Effect of Intravenous Iron Repletion on Renal Function in Patients With Iron Deficiency and Acute Kidney Injury

September 30, 2024 updated by: Jonathan Samuel Chavez Iñiguez, Hospital Civil de Guadalajara

Effect of Intravenous Iron Repletion on Renal Function in Patients With Iron Deficiency and Acute Kidney Injury, Clinical Trial

This clinical trial aims to carry out research on the effect on hemoglobin and renal function of intravenous administration of iron dextran as a repletion strategy in patients with iron deficiency anemia and acute kidney injury, in which the patient may benefit from this drug as it is expected to correct anemia, ferropenia and renal function parameters, when compared with a control group (placebo), the safety of the drug will also be assessed by recording adverse effects.

The investigators will point out with the patient the risks and benefits of their inclusion in this type of study and the investigators will attend to all the doubts that are generated, as well as immediately report to the research ethics committee any serious adverse effects. The results will be presented at national and international conferences and will be published in high-impact journals, and will also be the subject of a thesis to achieve the title of specialist.

Study Overview

Status

Completed

Intervention / Treatment

Detailed Description

Acute kidney injury is a complication that occurs in up to 30% of hospitalized patients, iron deficiency has a high incidence in the critically ill patient population and has been associated with multiple complications such as the development of anemia and renal dysfunction. The presence of iron deficiency, anemia and acute kidney damage is a common combination in critically ill patients and it has been seen that iron deficiency promotes mitochondrial dysfunction and this can be improved with the correction of intravenous iron, as has happened in clinical trials of patients with acute heart failure, improving their clinical evolution.

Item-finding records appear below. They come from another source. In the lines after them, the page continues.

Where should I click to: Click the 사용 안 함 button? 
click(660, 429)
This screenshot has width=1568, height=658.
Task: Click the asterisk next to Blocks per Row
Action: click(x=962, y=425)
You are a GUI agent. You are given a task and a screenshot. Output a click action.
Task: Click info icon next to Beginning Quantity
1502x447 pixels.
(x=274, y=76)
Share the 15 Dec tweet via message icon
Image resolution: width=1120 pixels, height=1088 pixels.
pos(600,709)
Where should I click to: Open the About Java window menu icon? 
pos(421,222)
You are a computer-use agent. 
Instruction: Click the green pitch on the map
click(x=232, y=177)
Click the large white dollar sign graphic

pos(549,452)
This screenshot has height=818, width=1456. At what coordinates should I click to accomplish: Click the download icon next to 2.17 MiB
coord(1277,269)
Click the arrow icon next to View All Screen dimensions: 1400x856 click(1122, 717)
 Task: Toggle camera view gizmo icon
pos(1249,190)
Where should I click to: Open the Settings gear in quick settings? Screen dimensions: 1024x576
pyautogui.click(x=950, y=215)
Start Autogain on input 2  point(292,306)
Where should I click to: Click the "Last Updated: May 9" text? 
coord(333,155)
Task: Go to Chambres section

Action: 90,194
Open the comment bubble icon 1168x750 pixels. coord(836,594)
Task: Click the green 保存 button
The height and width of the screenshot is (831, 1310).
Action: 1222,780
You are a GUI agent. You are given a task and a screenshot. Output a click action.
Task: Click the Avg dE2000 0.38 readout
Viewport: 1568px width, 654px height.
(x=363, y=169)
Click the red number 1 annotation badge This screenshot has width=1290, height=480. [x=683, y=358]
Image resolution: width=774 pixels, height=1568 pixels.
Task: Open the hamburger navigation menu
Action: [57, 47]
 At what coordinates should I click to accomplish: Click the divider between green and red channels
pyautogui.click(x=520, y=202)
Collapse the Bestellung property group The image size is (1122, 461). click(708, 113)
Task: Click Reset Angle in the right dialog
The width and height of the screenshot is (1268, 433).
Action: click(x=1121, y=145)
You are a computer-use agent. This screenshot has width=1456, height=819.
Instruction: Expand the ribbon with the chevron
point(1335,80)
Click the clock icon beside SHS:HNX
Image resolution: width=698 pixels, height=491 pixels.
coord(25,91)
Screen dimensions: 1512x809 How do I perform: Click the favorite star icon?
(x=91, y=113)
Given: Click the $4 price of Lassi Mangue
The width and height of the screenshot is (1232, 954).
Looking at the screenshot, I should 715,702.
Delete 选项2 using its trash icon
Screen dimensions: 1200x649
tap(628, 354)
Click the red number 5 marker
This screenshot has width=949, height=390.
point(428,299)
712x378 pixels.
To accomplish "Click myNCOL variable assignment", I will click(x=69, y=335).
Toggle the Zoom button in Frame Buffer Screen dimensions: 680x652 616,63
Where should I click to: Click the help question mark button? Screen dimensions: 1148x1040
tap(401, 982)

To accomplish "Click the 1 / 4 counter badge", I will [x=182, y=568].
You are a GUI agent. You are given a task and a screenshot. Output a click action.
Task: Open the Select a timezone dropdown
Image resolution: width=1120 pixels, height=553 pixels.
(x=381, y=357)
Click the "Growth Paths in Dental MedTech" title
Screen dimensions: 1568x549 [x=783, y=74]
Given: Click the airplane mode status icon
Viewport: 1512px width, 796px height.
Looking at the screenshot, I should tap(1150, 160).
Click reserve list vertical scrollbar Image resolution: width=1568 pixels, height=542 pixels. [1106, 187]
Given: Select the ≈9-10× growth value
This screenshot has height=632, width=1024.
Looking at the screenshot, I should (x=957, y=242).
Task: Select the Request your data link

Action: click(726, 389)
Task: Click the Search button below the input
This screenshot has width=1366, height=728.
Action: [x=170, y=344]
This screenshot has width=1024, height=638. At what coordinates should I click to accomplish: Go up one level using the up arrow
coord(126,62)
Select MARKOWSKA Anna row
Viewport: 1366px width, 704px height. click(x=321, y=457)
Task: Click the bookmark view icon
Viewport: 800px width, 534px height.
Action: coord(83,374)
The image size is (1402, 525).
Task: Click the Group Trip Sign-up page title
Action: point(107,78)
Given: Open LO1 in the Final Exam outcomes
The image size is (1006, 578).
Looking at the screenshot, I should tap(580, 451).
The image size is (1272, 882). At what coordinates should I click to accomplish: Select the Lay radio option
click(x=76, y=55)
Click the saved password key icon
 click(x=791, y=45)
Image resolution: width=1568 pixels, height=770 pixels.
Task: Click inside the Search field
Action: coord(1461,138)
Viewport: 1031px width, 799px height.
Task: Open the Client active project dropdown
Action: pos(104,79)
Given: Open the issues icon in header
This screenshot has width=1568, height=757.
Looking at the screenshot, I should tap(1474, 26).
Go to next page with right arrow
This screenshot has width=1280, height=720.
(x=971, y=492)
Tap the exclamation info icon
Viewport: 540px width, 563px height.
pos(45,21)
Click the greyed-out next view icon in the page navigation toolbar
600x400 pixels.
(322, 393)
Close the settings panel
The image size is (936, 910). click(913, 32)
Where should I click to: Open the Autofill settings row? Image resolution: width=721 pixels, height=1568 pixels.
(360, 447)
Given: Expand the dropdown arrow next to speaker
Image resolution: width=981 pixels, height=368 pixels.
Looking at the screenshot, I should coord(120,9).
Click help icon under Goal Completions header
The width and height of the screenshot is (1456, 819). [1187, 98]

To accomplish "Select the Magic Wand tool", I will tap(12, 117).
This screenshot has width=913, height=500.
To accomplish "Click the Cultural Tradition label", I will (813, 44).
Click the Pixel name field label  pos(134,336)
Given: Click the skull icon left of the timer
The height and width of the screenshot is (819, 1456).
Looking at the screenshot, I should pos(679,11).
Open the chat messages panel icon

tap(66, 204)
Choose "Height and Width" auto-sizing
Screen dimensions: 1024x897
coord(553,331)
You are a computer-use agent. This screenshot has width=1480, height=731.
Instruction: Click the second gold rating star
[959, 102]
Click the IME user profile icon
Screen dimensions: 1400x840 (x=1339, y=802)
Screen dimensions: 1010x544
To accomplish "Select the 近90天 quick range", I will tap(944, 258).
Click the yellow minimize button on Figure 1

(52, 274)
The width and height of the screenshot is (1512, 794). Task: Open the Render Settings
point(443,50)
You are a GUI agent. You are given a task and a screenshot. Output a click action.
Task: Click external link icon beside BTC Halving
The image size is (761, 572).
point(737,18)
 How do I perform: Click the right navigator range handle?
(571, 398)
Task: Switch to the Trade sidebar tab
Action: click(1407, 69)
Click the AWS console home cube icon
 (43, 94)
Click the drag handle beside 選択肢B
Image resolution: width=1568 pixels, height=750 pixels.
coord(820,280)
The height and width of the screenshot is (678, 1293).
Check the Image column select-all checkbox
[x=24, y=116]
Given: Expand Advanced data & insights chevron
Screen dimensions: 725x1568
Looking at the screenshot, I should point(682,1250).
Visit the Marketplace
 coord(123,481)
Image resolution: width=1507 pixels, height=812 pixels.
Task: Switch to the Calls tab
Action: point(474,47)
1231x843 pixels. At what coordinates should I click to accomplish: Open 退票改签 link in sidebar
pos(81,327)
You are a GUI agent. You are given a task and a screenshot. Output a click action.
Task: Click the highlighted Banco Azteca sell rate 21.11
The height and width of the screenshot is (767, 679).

There is insufficient evidence for the implementation of intravenous iron with the aim of improving the parameters of iron deficiency anaemia in patients with acute kidney injury.

To the knowledge of the investigators, there is no clinical trial that has explored this outcomes.

Primary objective:

• Renal function estimated in GFR at 3 months after randomization. Which will be evaluated by the estimation of the GFR by the equation CKD-EPI by serum creatinine

Secondary objectives: all of the following will be at hospital discharge and 28 days after hospital discharge between the intervention group (iron replacement) compared to the control group (placebo).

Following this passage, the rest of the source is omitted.